I know lots of people doesn't like direct reclaim, but I personally do
and I think if memory pressure is hard enough we should eventually
enter direct reclaim full force including ->writepage to avoid false
positive OOM failures. Transparent hugepage allocation in fact won't
even wakeup kswapd that would be insist to create hugepages and shrink
an excessive amount of memory (especially before memory compaction was
merged, it shall be tried again but if memory compaction fails in
kswapd context, definitely kswapd should immediately stop and not go
ahead trying the create hugepages the blind way, kswapd
order-awareness the blind way is surely detrimental and pointless).

When memory pressure is low, not going into ->writepage may be
beneficial from latency prospective too. (but again it depends how
much it matters to go in LRU and how beneficial is the cache, to know
if it's worth taking clean cache away even if hotter than dirty cache)

About the stack overflow did you ever got any stack-debug error? We've
plenty of instrumentation and ->writepage definitely runs with irq
enable, so if there's any issue, it can't possibly be unnoticed. The
worry about stack overflow shall be backed by numbers.

You posted lots of latency numbers (surely latency will improve but
it's only safe approach on light memory pressure, on heavy pressure
it'll early-oom not to call ->writepage, and if cache is very
important and system has little ram, not going in lru order may also
screw fs-cache performance), but I didn't see any max-stack usage hard
numbers, to back the claim that we're going to overflow.

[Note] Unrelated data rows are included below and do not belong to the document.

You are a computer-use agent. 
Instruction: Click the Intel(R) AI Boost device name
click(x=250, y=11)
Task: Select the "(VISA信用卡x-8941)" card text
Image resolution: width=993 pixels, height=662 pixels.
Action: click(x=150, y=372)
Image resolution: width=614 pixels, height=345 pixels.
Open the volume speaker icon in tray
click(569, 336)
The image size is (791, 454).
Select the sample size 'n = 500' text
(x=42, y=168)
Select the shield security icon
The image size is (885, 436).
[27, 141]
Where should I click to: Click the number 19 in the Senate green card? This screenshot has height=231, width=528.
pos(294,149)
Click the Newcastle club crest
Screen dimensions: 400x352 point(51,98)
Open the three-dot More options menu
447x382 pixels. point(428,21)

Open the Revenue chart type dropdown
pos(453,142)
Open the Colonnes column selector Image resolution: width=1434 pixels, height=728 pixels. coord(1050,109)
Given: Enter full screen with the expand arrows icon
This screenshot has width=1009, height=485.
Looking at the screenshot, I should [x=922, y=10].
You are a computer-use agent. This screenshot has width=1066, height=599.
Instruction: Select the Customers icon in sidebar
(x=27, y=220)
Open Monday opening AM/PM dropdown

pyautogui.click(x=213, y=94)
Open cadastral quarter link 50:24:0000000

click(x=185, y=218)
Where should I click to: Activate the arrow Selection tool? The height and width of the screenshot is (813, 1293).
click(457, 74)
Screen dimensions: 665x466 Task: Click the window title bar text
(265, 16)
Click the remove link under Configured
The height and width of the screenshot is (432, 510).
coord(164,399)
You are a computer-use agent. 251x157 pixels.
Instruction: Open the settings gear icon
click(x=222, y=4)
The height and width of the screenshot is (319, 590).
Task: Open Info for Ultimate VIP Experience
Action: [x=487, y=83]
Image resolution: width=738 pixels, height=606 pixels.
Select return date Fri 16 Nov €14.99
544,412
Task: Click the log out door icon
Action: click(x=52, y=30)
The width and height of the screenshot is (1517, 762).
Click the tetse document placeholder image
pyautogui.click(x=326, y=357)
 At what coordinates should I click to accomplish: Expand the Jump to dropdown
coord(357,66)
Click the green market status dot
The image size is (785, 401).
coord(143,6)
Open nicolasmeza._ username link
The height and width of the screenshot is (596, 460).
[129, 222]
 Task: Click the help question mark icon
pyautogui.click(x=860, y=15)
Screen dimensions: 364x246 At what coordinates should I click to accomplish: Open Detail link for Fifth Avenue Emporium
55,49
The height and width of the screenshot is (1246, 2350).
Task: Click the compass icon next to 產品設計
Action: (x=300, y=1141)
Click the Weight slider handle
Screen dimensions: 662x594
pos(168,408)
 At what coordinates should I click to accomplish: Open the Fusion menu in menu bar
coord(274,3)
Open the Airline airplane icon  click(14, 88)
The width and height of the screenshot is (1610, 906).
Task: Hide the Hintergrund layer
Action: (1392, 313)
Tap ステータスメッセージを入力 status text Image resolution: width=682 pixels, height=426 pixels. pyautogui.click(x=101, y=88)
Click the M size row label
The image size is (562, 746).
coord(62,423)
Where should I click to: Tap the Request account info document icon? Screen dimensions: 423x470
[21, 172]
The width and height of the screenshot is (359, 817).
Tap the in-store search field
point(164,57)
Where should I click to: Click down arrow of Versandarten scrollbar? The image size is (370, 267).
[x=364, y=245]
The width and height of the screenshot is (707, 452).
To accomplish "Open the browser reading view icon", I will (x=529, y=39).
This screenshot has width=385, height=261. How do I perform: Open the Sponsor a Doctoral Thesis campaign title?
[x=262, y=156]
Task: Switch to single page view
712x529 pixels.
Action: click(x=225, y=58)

In any case I'd prefer to be able to still call ->writepage if memory
pressure is high (at some point when priority going down and
collecting clean cache doesn't still satisfy the allocation), during
allocations in direct reclaim and increase the THREAD_SIZE than doing
this purely for stack reasons as the VM will lose reliability if we
forbid ->writepage at all in direct reclaim. Throttling on kswapd is
possible but it's probably less efficient and on the stack we know
exactly which kind of memory we should allocate, kswapd doesn't and it
works global.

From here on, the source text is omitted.